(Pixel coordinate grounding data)
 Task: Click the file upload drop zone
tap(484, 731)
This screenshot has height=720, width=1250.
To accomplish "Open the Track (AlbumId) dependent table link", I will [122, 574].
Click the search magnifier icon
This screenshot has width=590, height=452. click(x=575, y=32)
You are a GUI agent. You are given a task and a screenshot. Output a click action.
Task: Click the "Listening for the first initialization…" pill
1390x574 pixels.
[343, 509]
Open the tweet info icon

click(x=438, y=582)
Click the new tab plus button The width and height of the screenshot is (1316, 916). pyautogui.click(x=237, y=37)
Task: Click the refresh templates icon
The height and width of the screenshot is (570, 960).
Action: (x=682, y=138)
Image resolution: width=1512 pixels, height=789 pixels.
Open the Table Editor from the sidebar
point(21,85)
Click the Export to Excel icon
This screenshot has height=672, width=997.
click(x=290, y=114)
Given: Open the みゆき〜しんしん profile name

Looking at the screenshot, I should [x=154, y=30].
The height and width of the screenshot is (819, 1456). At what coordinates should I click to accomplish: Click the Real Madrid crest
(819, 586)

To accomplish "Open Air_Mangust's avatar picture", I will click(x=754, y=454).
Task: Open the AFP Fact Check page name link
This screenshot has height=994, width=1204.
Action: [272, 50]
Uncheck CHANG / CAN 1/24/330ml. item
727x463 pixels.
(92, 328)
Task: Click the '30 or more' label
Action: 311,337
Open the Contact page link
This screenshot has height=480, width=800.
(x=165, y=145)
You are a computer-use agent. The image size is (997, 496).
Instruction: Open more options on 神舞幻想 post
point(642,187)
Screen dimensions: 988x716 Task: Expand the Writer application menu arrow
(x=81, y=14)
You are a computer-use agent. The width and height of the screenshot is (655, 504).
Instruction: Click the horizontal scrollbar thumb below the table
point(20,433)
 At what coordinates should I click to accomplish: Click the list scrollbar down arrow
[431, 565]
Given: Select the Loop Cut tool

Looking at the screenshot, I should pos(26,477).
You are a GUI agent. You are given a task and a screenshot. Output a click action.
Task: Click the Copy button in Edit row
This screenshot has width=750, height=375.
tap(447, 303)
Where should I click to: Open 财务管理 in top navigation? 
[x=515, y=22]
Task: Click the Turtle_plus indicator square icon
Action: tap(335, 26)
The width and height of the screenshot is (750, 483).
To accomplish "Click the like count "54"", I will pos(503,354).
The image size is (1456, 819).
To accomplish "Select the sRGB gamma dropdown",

- [Work item] Only lines with the word "size" go in the answer. Take them all from the entries above.

- [Task result]
You are a computer-use agent. The image size is (997, 496).
The image size is (1456, 819).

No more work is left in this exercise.